Plexus.A: Neuer Wurm mit verfeinertem Mydoom-Quellcode

Ein neuer Wurm dreht seine Runde im Internet. Der auf Plexus.a getaufte Wurm nutzt einige bereits bekannte und von Microsoft längst geschlossene Sicherheitslücken, um auf einen Rechner zu gelangen. Laut den russischen Sicherheitsspezialisten von Kaspersky Lab sorgt der Wurm auf infizierten Rechnern dafür, dass eine installierte Antiviren-Software wirkungslos wird. Sie kann dann keine automatischen Updates mehr herunterladen.

Plexus.A verbreitet sich über lokale Netzwerke, als Mail-Anhang und auch über Online-Tauschbörsen. Wer generell keine Mail-Anhänge öffnet, ist dennoch nicht sicher, denn die meisten Infektionen erfolgen, indem der Wurm altbekannte Schwachstellen in den Windows-Diensten LSASS und RPC/DCOM ausnutzt, um auf einen Rechner zu gelangen. Die LSASS-Lücke nutzte beispielsweise der Sasser-Wurm für seine Attacken Anfang Mai aus. Rechner, bei denen nicht die seit langem bereitliegenden Microsoft-Patches installiert sind, können somit von dem Wurm befallen werden, sobald eine Verbindung zum Internet erstellt wird.

Der Wurm installiert sich nach der Infektion in den Systemordner von Windows und sorgt anschließend per Registry-Eintrag dafür, dass er bei jedem Systemstart mitgestartet wird. Alle Dateien auf dem Rechner werden nach Mail-Adressen durchforstet, an die sich der Wurm dann selbst verschickt. Außerdem öffnet er den Port 1250 für einen Port-Scan und wartet auf Kommandos des Virenautors.

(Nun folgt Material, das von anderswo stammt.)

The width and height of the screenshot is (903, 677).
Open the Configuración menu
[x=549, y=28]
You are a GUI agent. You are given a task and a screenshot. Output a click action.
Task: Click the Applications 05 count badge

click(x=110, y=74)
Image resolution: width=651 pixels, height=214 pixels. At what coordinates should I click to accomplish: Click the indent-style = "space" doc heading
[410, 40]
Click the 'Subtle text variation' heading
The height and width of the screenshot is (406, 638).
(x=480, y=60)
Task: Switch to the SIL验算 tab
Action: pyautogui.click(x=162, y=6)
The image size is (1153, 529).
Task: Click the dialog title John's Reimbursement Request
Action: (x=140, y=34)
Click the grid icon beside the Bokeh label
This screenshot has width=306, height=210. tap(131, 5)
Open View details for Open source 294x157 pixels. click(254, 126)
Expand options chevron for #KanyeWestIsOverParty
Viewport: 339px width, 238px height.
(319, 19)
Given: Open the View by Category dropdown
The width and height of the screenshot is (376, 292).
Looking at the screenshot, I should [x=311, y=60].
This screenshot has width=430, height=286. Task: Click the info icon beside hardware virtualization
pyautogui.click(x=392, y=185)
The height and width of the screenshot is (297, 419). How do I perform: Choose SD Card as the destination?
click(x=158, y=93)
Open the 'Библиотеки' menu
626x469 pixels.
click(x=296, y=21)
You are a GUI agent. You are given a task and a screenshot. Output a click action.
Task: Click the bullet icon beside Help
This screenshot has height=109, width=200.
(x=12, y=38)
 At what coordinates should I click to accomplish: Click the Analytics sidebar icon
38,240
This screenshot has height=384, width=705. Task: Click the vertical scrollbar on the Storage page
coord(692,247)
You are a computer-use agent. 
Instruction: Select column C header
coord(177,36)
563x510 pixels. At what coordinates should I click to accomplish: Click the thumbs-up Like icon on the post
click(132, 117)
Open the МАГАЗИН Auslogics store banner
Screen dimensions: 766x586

Der Wurm verbreitet sich mit fünf unterschiedlichen Varianten einer infizierten Mail. Die Betreffzeile, der Mailtext und der Dateiname können sich unterscheiden. Die Größe des Wurms ist aber immer dieselbe. Der als FSG-Datei komprimierte Wurm ist 16.208 Byte und entpaclt 57.856 Byte groß.

Der Quellcode der Malware soll laut Kaspersky auf dem Quellcode des Mydoom-Wurms basieren.